Please return every line below that contains the string "Image".

==============================

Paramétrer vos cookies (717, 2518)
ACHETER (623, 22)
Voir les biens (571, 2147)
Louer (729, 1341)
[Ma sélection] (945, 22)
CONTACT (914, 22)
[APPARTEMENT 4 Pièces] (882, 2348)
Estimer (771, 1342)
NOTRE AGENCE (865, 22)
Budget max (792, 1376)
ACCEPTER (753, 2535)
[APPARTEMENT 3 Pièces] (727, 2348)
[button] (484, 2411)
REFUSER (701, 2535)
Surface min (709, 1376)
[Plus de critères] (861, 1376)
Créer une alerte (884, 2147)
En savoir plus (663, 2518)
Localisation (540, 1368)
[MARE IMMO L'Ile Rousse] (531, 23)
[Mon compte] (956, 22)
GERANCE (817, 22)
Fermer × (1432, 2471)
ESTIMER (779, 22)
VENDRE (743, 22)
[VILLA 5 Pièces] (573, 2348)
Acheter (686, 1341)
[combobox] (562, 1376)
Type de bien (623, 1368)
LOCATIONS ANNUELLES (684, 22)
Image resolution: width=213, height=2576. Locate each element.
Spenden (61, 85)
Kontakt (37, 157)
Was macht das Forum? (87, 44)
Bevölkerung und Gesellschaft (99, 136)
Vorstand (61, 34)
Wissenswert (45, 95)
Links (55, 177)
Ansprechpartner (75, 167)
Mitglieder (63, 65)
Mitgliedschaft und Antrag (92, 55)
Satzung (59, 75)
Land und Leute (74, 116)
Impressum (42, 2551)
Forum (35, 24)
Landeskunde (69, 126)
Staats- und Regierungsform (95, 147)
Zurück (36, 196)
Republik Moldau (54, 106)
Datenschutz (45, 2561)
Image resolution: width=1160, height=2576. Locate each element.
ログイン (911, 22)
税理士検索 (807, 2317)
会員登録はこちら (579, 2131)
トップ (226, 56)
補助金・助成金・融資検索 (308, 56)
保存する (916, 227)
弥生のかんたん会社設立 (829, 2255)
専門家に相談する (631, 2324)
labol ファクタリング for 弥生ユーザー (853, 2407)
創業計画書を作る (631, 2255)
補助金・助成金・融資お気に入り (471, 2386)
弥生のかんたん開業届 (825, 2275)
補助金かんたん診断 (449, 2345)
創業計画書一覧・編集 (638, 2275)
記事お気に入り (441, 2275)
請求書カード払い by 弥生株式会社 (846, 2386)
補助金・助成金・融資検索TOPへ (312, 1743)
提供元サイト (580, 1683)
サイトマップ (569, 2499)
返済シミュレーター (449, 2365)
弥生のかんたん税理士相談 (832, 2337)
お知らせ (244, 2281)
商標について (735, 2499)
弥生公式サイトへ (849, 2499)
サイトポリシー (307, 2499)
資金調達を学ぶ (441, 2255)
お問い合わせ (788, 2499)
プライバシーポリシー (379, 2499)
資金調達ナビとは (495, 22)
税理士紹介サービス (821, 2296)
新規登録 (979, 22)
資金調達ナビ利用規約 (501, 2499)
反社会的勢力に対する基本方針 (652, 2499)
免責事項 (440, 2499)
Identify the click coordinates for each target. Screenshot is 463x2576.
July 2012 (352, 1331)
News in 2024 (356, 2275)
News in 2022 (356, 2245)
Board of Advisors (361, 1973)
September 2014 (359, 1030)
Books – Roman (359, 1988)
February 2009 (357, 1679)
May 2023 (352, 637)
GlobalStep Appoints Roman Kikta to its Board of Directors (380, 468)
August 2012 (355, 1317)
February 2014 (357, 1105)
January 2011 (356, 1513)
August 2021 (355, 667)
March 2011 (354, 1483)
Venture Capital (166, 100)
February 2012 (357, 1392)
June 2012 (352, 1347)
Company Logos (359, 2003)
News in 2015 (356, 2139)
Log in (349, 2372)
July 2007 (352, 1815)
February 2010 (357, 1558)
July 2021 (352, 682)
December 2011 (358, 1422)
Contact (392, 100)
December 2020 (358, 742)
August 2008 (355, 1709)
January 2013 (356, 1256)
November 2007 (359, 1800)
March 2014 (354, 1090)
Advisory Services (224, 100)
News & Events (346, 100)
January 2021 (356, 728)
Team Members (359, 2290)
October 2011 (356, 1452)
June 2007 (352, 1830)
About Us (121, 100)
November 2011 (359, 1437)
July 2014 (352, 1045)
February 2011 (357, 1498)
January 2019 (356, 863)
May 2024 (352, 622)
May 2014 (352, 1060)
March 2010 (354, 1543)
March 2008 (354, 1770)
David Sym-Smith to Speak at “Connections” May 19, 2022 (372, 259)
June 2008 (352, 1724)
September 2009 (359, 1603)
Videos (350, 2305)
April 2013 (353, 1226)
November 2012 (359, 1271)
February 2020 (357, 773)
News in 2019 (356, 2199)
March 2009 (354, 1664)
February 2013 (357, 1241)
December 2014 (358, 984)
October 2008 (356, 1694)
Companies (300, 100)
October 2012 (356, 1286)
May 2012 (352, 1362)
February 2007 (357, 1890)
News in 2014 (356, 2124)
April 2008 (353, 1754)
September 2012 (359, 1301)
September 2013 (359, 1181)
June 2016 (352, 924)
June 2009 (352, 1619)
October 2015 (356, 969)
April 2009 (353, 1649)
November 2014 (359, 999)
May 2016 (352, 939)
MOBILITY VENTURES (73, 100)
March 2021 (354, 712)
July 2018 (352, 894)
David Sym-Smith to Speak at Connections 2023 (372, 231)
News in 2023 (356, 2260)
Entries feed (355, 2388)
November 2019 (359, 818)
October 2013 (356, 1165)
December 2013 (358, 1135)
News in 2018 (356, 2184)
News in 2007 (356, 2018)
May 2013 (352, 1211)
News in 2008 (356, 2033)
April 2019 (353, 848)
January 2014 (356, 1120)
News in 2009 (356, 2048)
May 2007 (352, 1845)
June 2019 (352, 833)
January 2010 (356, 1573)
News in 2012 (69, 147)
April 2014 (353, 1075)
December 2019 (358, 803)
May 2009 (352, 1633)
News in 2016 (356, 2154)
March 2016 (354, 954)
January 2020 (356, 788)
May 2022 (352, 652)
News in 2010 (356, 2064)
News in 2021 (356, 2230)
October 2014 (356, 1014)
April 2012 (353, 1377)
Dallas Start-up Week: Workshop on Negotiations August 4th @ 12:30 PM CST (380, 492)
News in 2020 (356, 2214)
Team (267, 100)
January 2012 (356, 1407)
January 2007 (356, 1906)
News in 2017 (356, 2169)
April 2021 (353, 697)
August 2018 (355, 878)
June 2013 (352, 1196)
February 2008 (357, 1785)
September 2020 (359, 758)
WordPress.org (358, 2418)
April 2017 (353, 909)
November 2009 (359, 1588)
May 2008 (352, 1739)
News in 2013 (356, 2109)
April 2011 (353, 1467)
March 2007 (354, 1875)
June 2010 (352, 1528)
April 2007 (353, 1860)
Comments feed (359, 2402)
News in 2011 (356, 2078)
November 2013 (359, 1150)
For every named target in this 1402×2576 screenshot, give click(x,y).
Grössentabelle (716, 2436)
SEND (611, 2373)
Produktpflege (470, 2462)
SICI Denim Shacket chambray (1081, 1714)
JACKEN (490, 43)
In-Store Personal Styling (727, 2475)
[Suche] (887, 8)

==============================

Worked solution:
Image resolution: width=213, height=2576. Locate each element.
Image resolution: width=1160, height=2576. Locate each element.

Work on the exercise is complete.